Stored data:
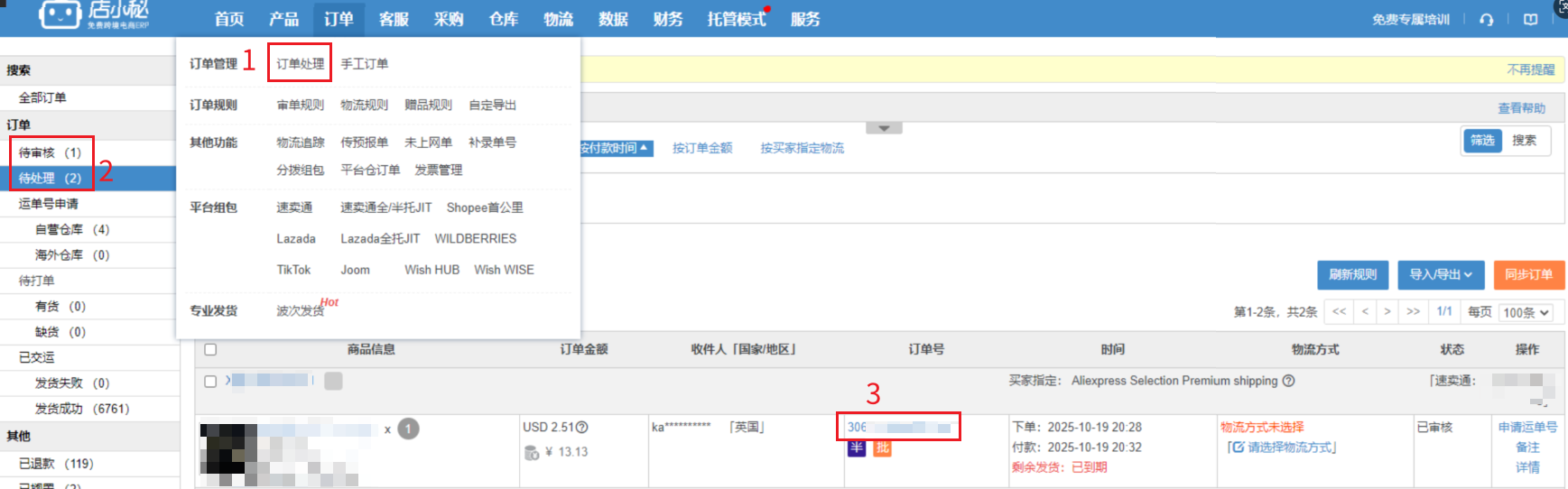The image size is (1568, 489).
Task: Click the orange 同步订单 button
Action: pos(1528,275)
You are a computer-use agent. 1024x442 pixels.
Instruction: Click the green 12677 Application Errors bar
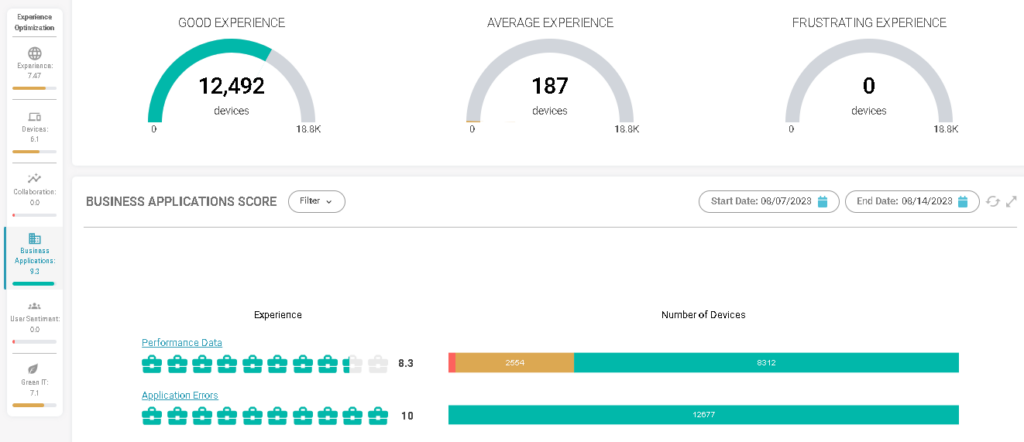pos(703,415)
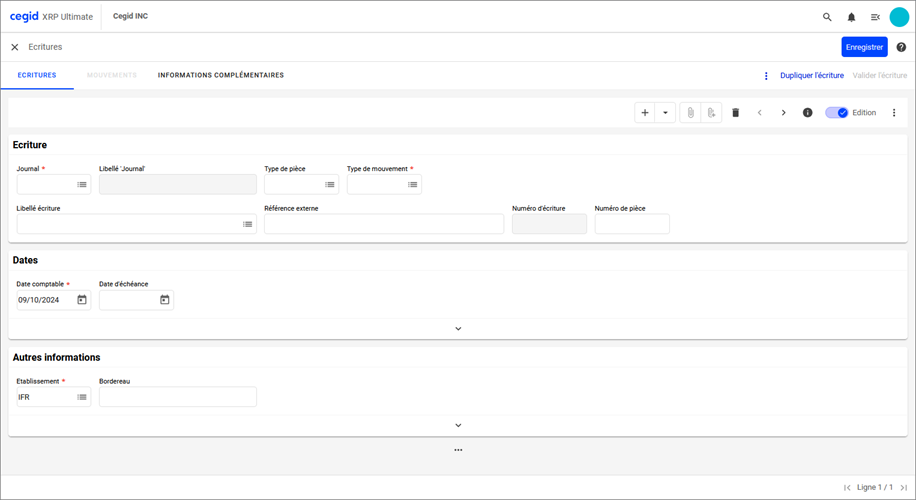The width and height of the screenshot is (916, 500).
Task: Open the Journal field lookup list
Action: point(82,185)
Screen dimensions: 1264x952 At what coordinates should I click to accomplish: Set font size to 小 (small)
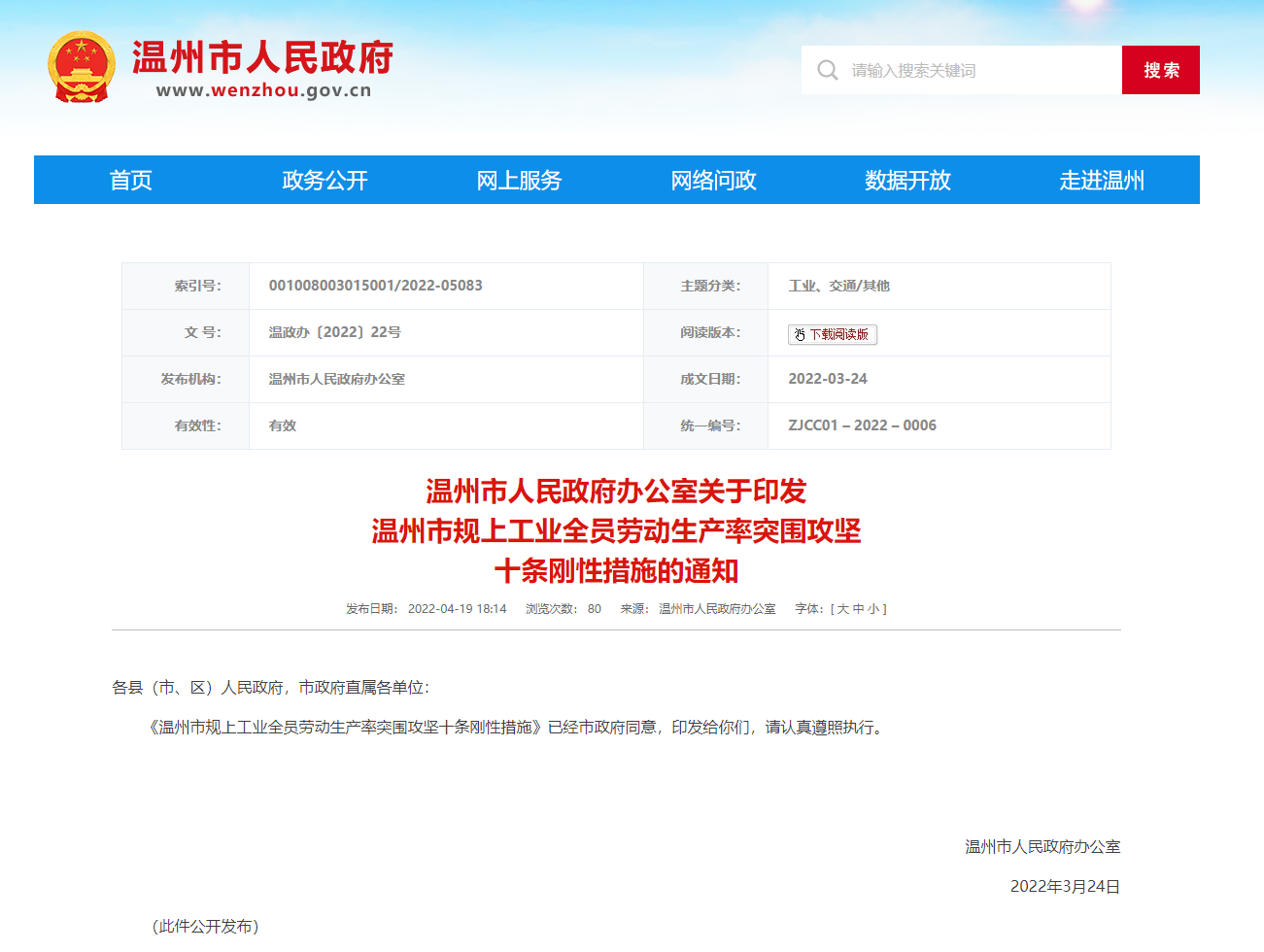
* * *
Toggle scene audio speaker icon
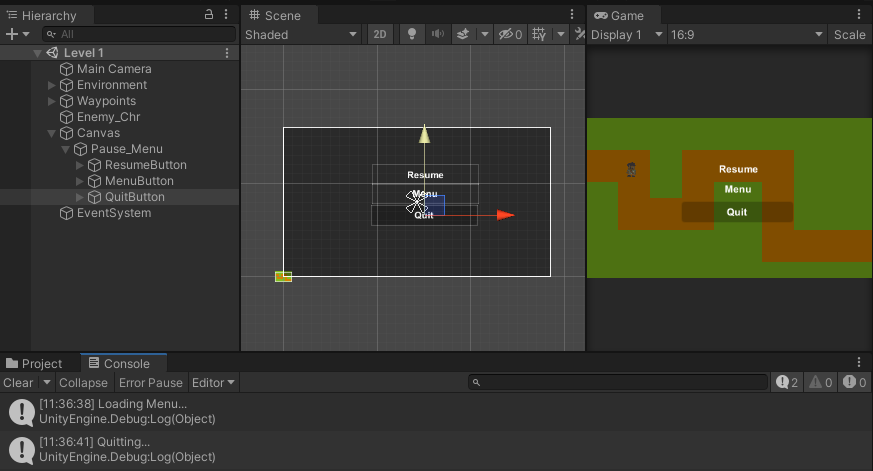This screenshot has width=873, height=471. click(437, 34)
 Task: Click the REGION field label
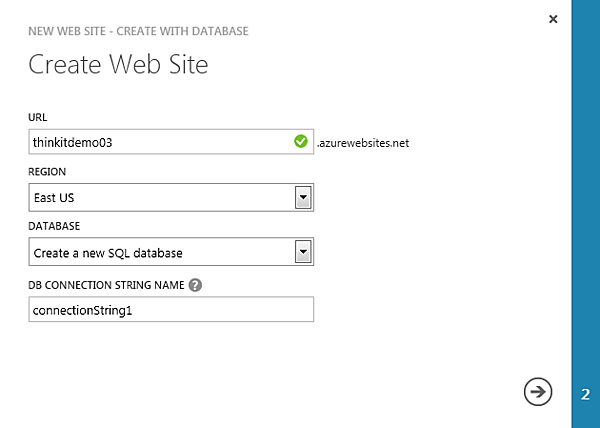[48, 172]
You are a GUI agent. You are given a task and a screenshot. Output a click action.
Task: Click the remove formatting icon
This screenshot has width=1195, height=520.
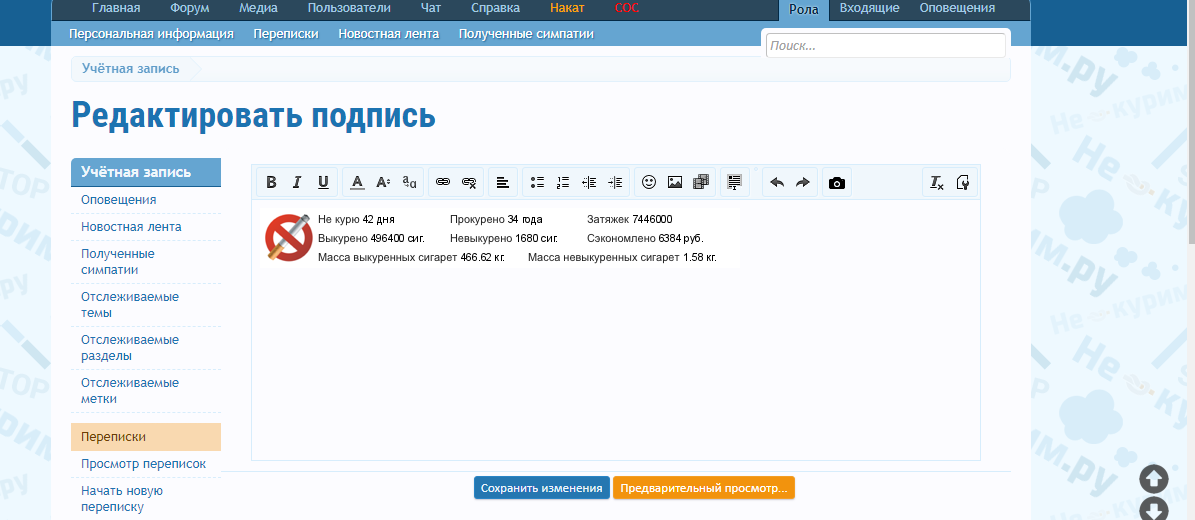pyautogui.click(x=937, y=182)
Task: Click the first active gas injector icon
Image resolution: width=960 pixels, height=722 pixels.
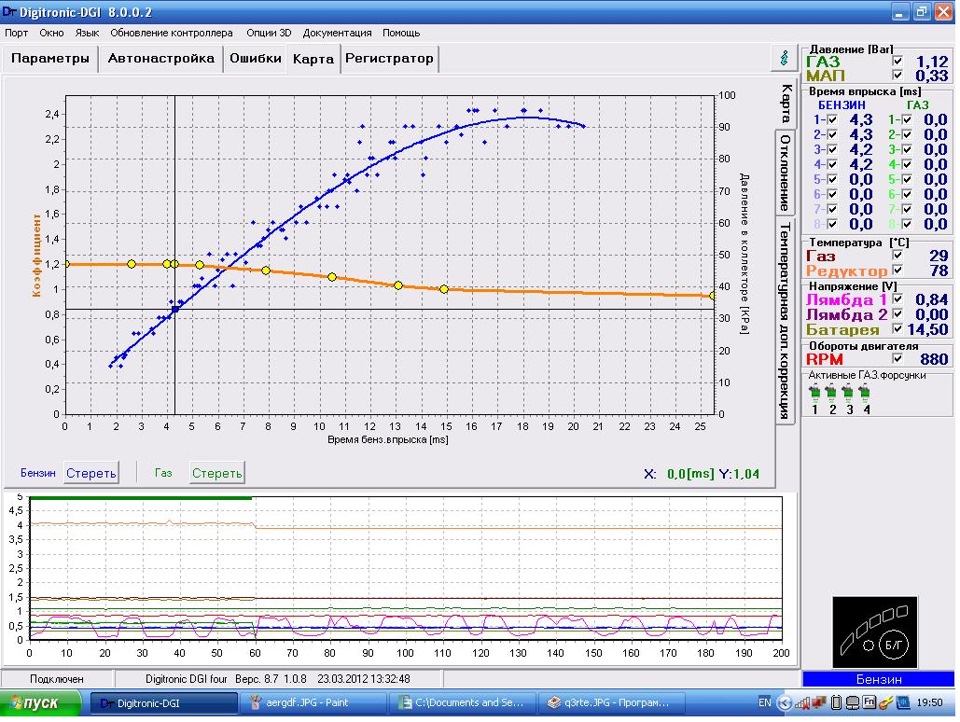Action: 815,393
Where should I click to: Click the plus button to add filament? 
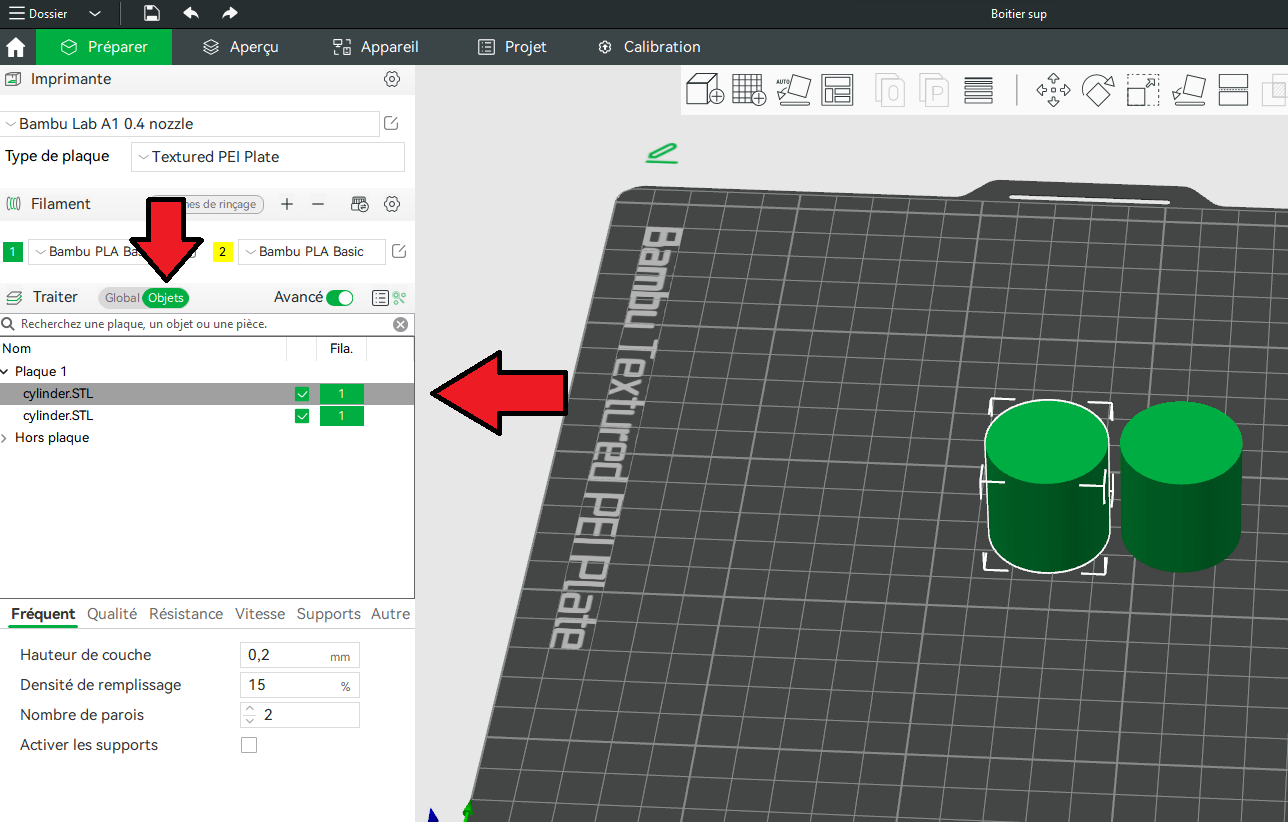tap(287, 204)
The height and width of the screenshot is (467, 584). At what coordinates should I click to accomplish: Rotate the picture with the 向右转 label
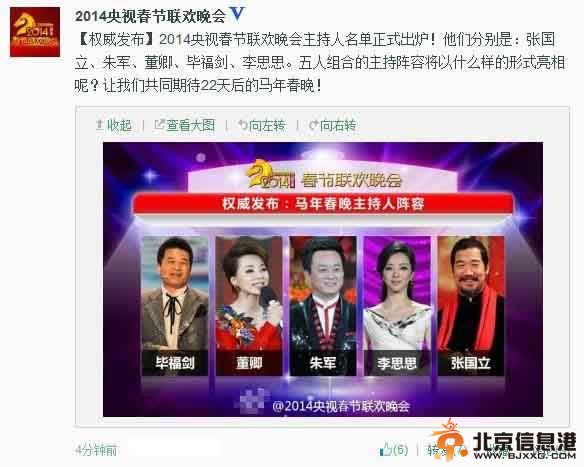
--
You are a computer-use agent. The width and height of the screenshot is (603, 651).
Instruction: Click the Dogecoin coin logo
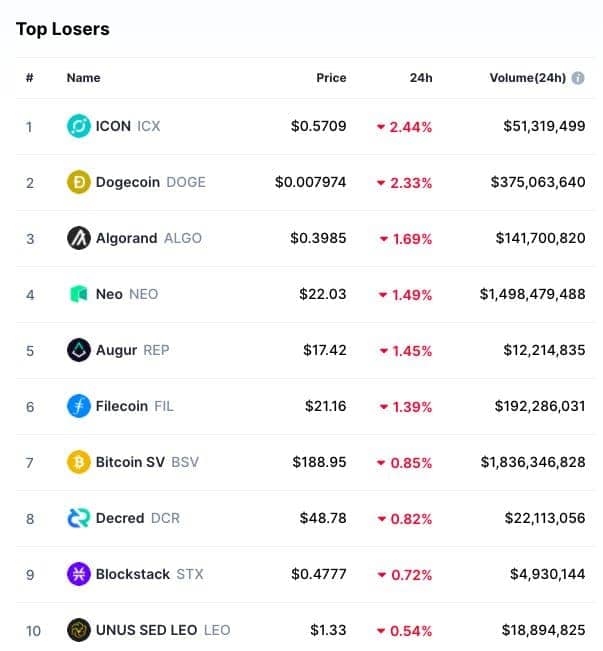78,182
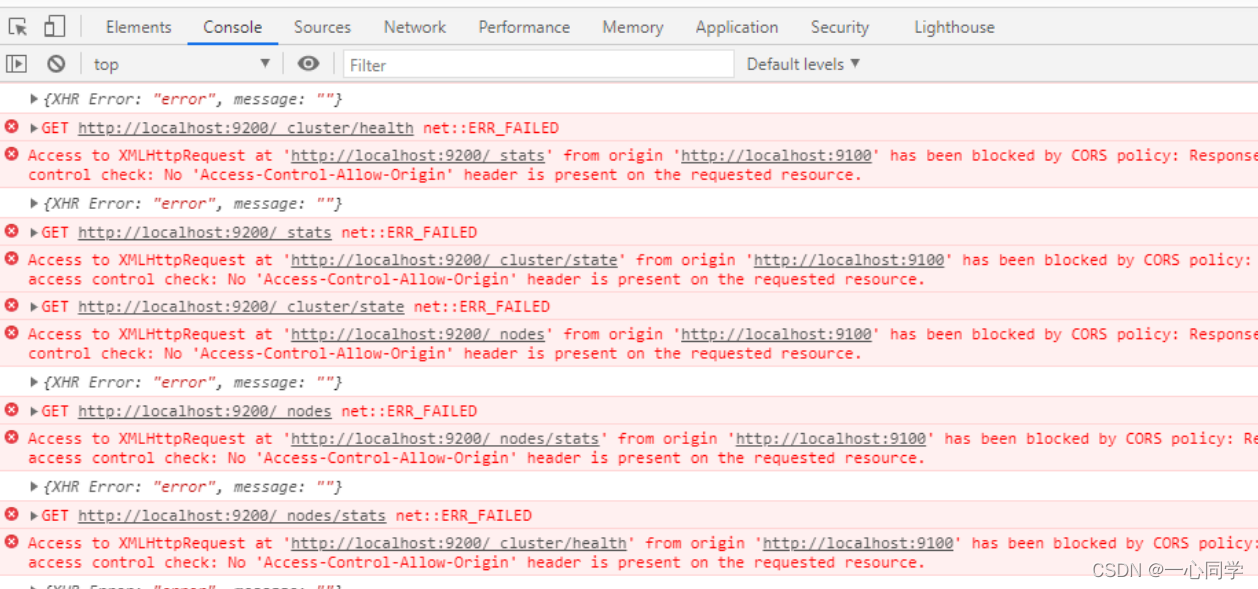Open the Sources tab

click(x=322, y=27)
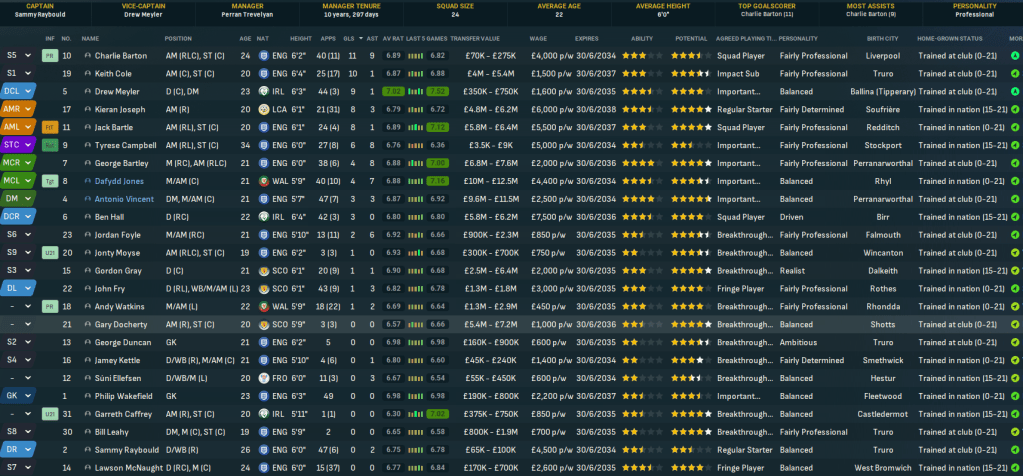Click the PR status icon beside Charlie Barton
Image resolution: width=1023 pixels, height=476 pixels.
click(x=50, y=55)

Goal of the exercise:
Scan the lines above for "what", then copy every one that has it.

Task solution:
Screen dimensions: 1264x952 At what coordinates should I click to accomplish: Set font size to 小 (small)
The height and width of the screenshot is (467, 584). At what coordinates should I click to accomplish: Rotate the picture with the 向右转 label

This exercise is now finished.